SNAP: Sequential Non-Ancestor Pruning
for Targeted Causal Effect Estimation

¹University of Amsterdam
²Radboud University Nijmegen

Artificial Intelligence and Statistics (AISTATS), 2025

Abstract

Causal discovery can be computationally demanding for large numbers of variables. If we only wish to estimate the causal effects on a small subset of target variables, we might not need to learn the causal graph for all variables, but only a small subgraph that includes the targets and their adjustment sets. In this paper, we focus on identifying causal effects between target variables in a computationally and statistically efficient way. This task combines causal discovery and effect estimation, aligning the discovery objective with the effects to be estimated. We show that definite non-ancestors of the targets are unnecessary to learn causal relations between the targets and to identify efficient adjustments sets. We sequentially identify and prune these definite non-ancestors with our Sequential Non-Ancestor Pruning (SNAP) framework, which can be used either as a preprocessing step to standard causal discovery methods, or as a standalone sound and complete causal discovery algorithm. Our results on synthetic and real data show that both approaches substantially reduce the number of independence tests and the computation time without compromising the quality of causal effect estimations.
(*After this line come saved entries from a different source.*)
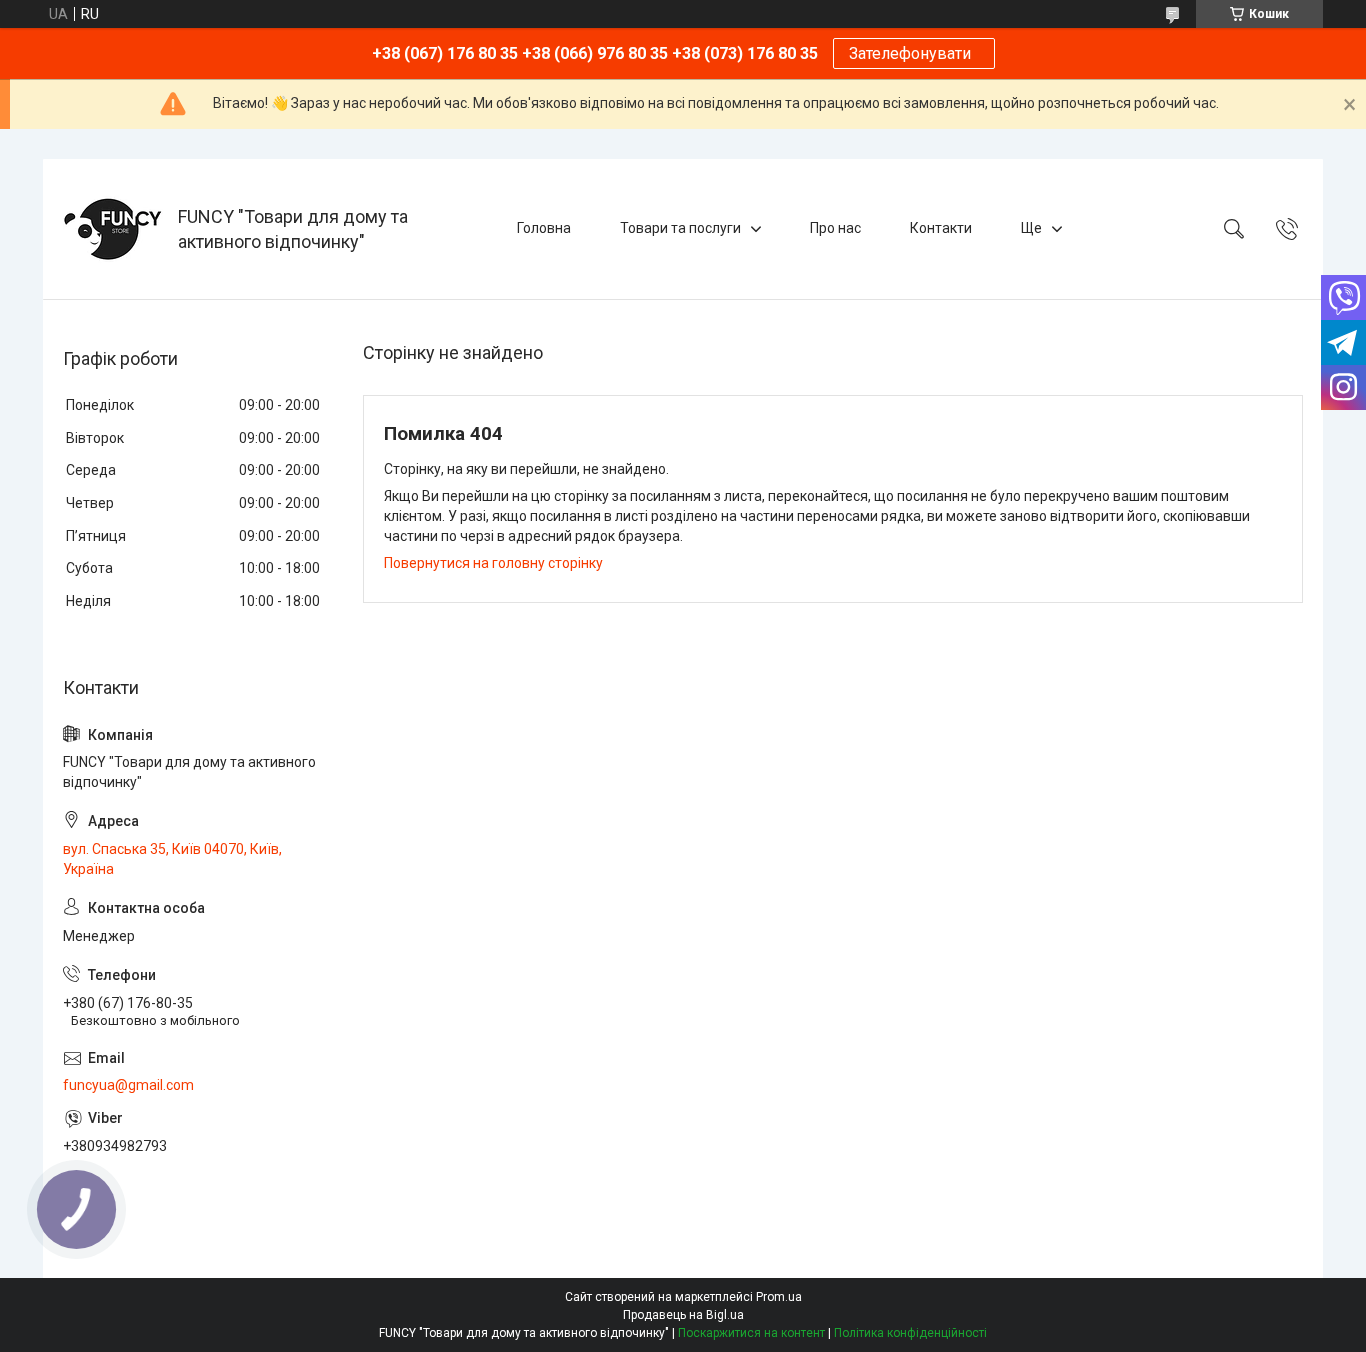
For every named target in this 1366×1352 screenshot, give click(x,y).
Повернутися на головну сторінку (493, 563)
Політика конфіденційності (910, 1333)
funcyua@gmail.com (128, 1085)
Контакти (941, 228)
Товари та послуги (680, 228)
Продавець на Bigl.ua (683, 1315)
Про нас (835, 228)
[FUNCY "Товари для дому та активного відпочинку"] (113, 229)
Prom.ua (779, 1297)
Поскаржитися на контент (751, 1333)
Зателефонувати (914, 53)
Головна (544, 228)
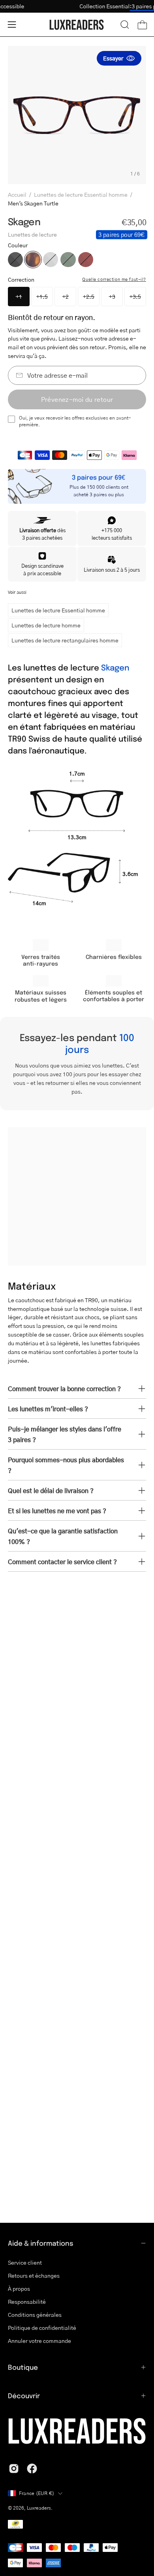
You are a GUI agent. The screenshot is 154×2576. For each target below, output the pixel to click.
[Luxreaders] (77, 24)
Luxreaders (39, 2507)
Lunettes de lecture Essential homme (81, 194)
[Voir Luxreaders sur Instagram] (14, 2468)
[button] (124, 24)
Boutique (23, 2367)
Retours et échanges (34, 2275)
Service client (25, 2262)
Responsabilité (27, 2301)
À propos (19, 2288)
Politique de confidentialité (42, 2327)
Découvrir (24, 2395)
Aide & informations (40, 2243)
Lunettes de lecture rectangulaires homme (64, 640)
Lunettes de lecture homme (46, 625)
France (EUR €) (36, 2493)
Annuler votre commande (39, 2340)
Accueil (17, 194)
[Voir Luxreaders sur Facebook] (32, 2468)
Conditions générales (35, 2314)
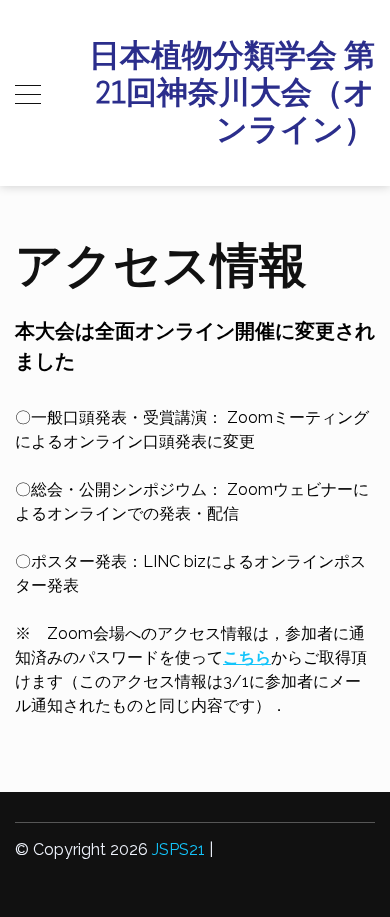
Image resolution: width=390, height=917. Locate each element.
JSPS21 (178, 849)
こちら (247, 657)
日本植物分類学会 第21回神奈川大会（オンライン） (232, 93)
Targeted Causal Effect Estimation with an Unknown Graph

Estimating causal effects, for example to understand how human activities drive climate change, is fundamental to our scientific understanding and practical decision-making. The gold standard for this is to conduct experiments, but these can be expensive or unethical. For instance, deliberately increasing greenhouse gas emissions to study their effects would be irresponsible. Fortunately, causal effects can also be estimated from observational data, using adjustment variables. These adjustment sets are determined by the causal graph of the underlying process, which can also be estimated by causal discovery methods.

Causal discovery estimates the causal graph, from which valid adjustment sets can be read off for causal effect estimation.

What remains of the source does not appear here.